A tão desejada multiculturilidade há muito que foi substituída por hordas de turistas que se acotovelam apressadamente e roubaram a essência de Lisboa, que prejudicam as suas gentes, é essa a palavra certa, prejudicar, fazer mal.

Tudo aquilo que começou por trazer as pessoas de fora, os bairros, as lojas, as pessoas, toda uma vivência e atmosfera, aos poucos vai desaparecendo.

São as filas intermináveis, não consegues dar dois passos sem teres de deixar alguém passar, são os preços estratosféricos, são as lojas de souvenirs que fecharam todo o nosso comércio de rua, são os hotéis a abrir de porta em porta e os alojamentos locais a expulsarem quem cá vive da cidade para fora, a tão falada gentrificação, é o lixo, o lixo que empesta cada rua por onde passam os turistas, é o cheiro insuportável a urina, se bem que não são só os turistas a fazer xixi na rua, infelizmente os sem-abrigo também não têm outro sítio para o fazer.

Algures nesse meu passeio entrei na Igreja de São Domingos, no largo com o seu nome paredes meias com o Rossio, aquela que sobreviveu ao terramoto de 1755 e a um terrível incêndio nos anos 50, aquela onde milhares de judeus foram mortos no massacre de 1506, gosto de lá entrar.

Estava a decorrer a missa da paixão, fiquei a assistir, só crentes, só residentes que habitam pelas vizinhanças, os turistas ficaram à porta barrados por um acólito mais encorpado, naquele feriado foi aquele acólito que me trouxe um pouco de Lisboa ao meu passeio.

O turismo e as pessoas que vem de fora trazem consigo muitas coisas boas, não as podemos renegar, mas há muito que as contas do deve e haver tornaram a balança negativa, e aos poucos irão certamente reduzir os encantos de quem nos procura, aquilo que os trouxe já não existe, não precisam de vir a Lisboa para comprar sardinhas em lata enquanto passeiam de tuk-tuk.
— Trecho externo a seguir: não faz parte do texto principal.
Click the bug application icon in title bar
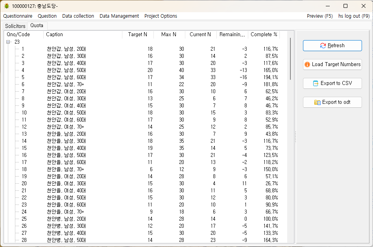Screen dimensions: 373x247 7,6
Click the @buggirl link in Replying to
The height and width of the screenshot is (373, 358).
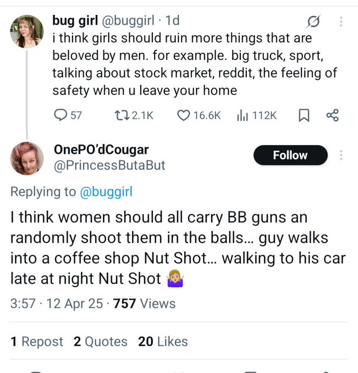(106, 192)
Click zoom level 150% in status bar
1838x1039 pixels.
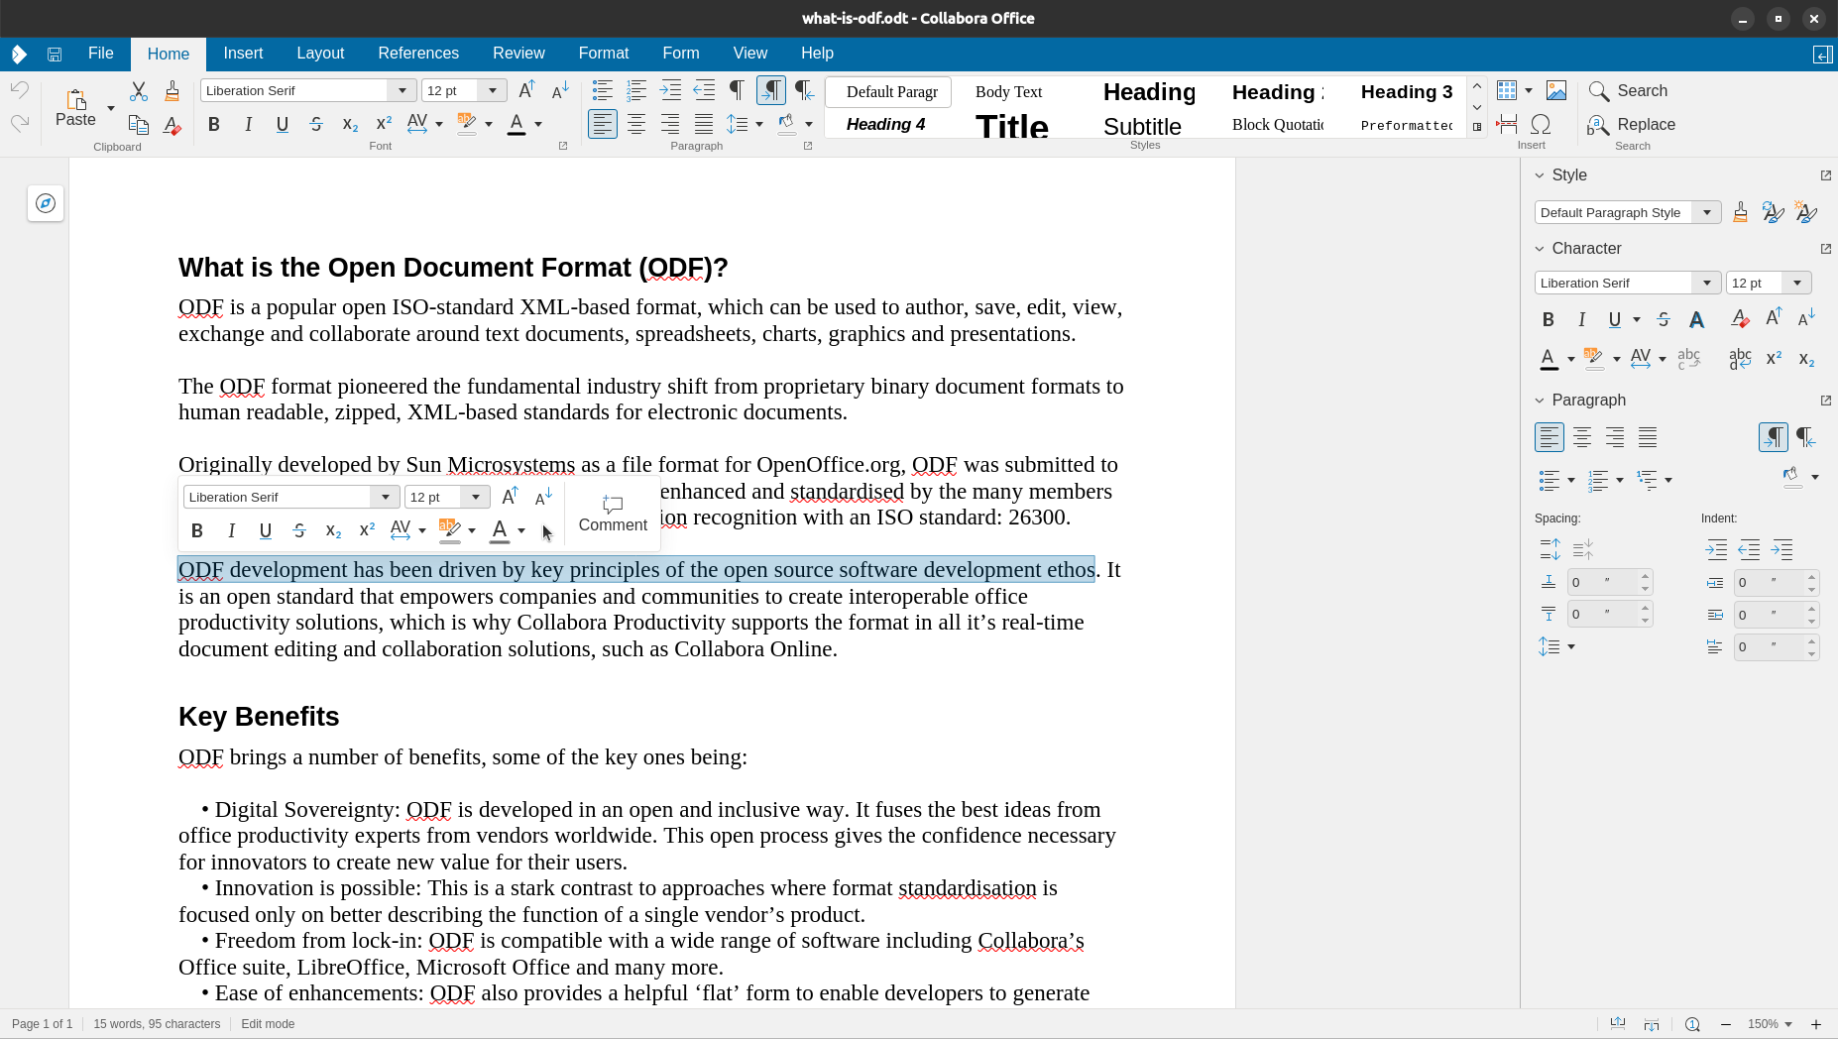(1763, 1024)
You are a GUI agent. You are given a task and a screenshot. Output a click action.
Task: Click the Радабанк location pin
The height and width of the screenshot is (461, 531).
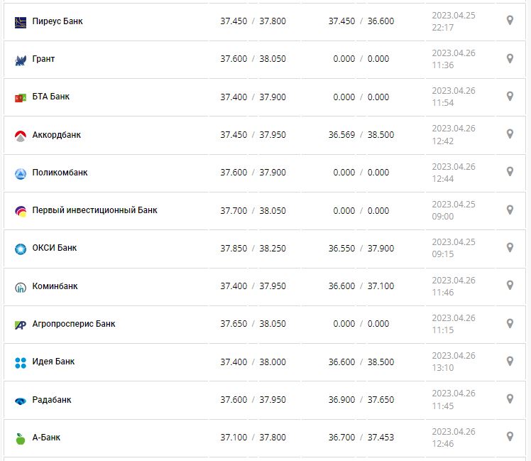coord(510,399)
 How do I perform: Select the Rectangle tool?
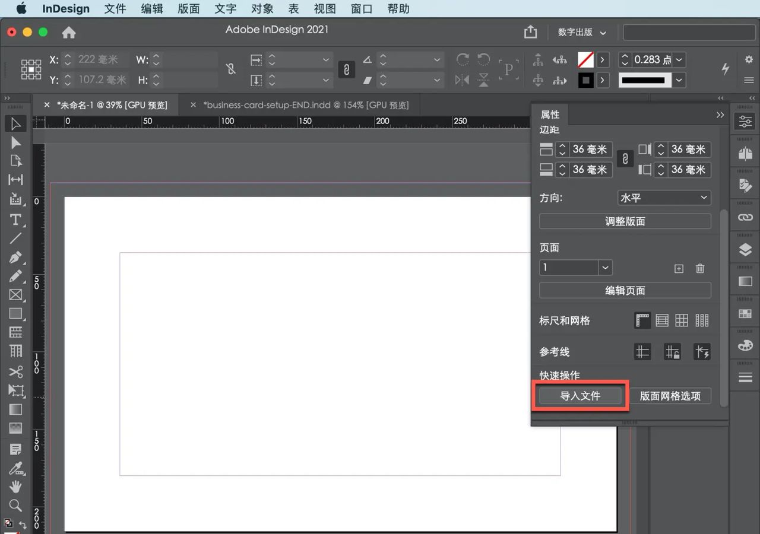[x=15, y=314]
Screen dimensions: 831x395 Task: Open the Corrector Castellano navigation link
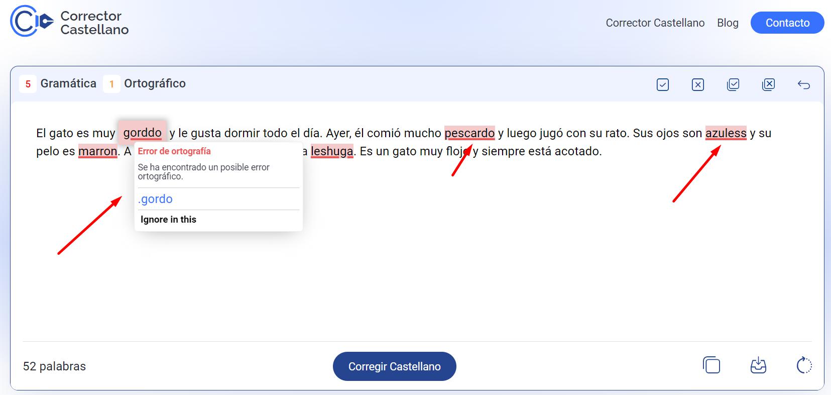[x=655, y=23]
No dia seguinte fui a Barcelona, um fim-de-semana rápido há muito programado, vá-se lá entender esta mania da malta em passear por alturas da páscoa.
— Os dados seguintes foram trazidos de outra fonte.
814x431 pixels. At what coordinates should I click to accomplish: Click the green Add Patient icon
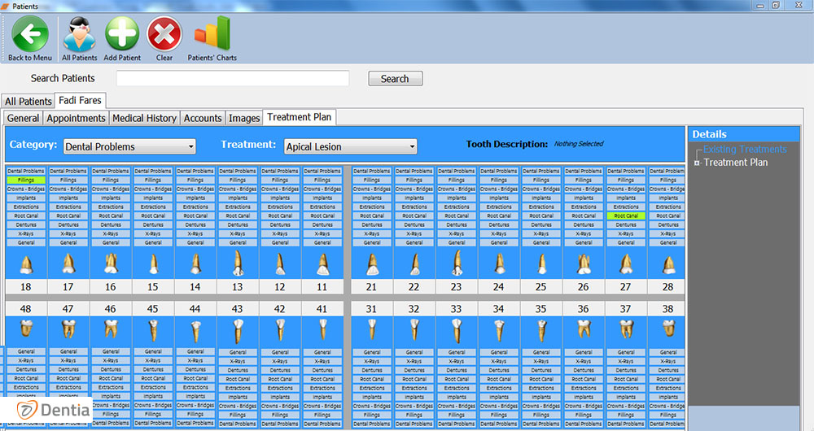click(122, 33)
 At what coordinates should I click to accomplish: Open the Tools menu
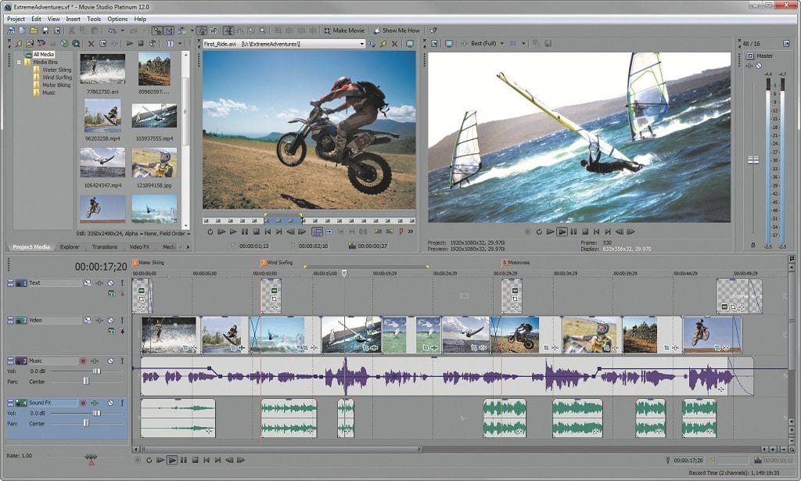click(95, 19)
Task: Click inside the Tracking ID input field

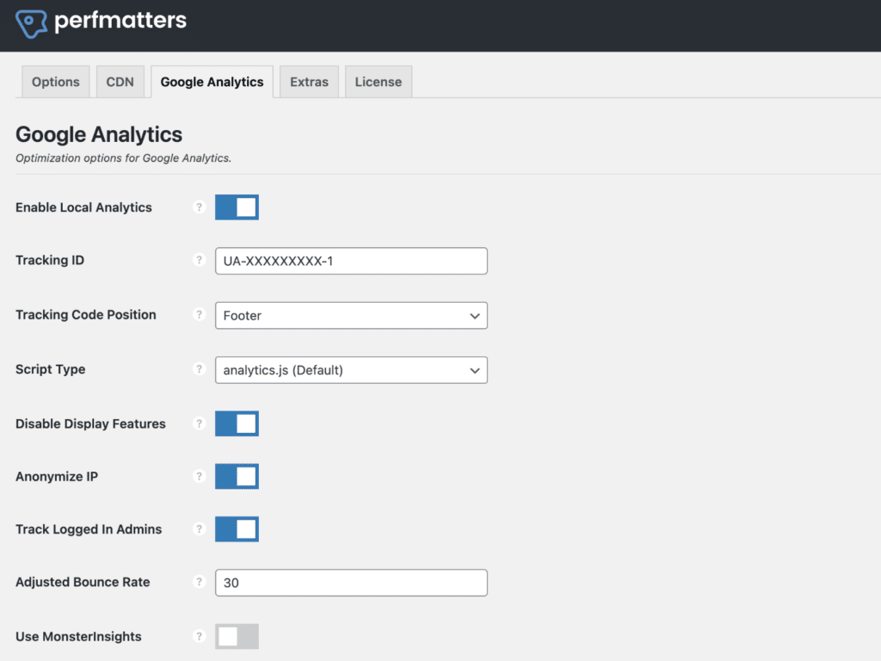Action: (350, 261)
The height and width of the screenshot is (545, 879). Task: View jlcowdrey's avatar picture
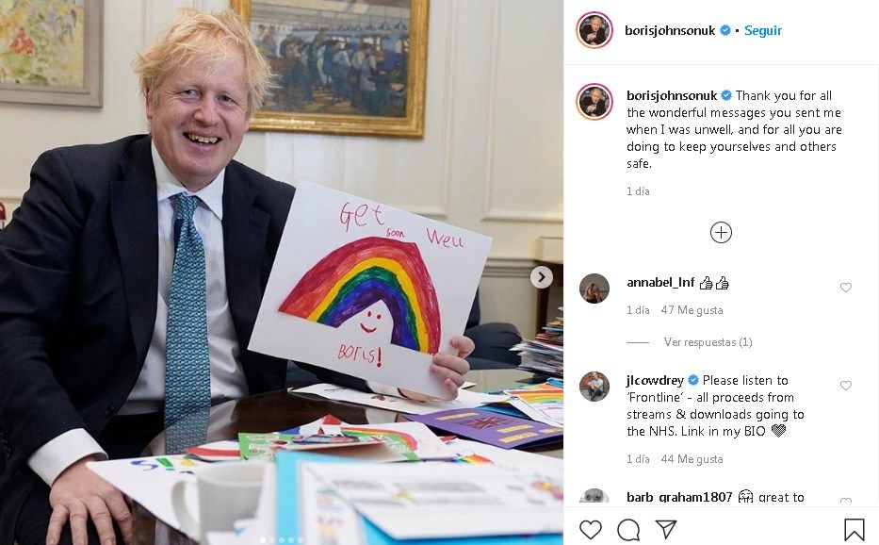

O ativismo de Barcelona contra o turismo é dos mais ferozes que já vai havendo por essa europa fora, e não são só os muito grafitis espalhados pela cidade, your tourism our misery ou the tourism is killing our city são alguns dos muitos dichotes que vamos lendo pelas ruas, mas é um protesto mais organizado, desde marchas até ao esguichamento de água contra as correntes de turistas.

O turismo é responsável por 14% da economia da cidade, há muitas pessoas e famílias a viver à custa do turismo, mas os problemas são exatamente os mesmos que sentimos em Lisboa, talvez um pouco mais acentuados, é impossível circular nas Ramblas e nos bairros turísticos mais próximos, a alma da cidade só conseguimos encontrar nos bairros mais distantes a norte da cidade, os preços impossíveis, o lixo e o mau-cheiro, e, sobretudo, a gentrificação, é impossível morar em Barcelona, não há casas para alugar, estão todas no alojamento local para abrigar os 170 mil turistas que dormem na cidade todos os dias, nos últimos anos o número de casas para arrendar caiu para metade e os preços duplicaram, os airbnb deste mundo a penalizarem fortemente quem devia ser protegido, as pessoas e as famílias.

Aonde é que eu fiquei a dormir? Num airbnb, precisamente. Hipocrisia? Talvez, admito, a questão é complexa.

São os políticos da cidade que têm de procurar soluções, se não para resolver o problema, pelo menos para o mitigarem, por exemplo o do lixo, se os turistas pagam taxas para pernoitar na cidade, essas taxas têm de ser obrigatoriamente para compensar as externalidades negativas desse mesmo turismo, arranjem-nos soluções senhores políticos, acabem com a política de abrir um hotel em cada esquina.

Em Barcelona também há muito para fazer e o equilíbrio nunca será fácil, mas lá a reflexão vai muito mais adiantada, por exemplo o alojamento local será proibido a partir de 2028 na esperança que milhares de casas voltem às famílias.

Esta semana a câmara de Lisboa decidiu prorrogar a suspensão de novas licenças de alojamento local na cidade, porque não mais arrojo e seguir mesmo o exemplo catalão?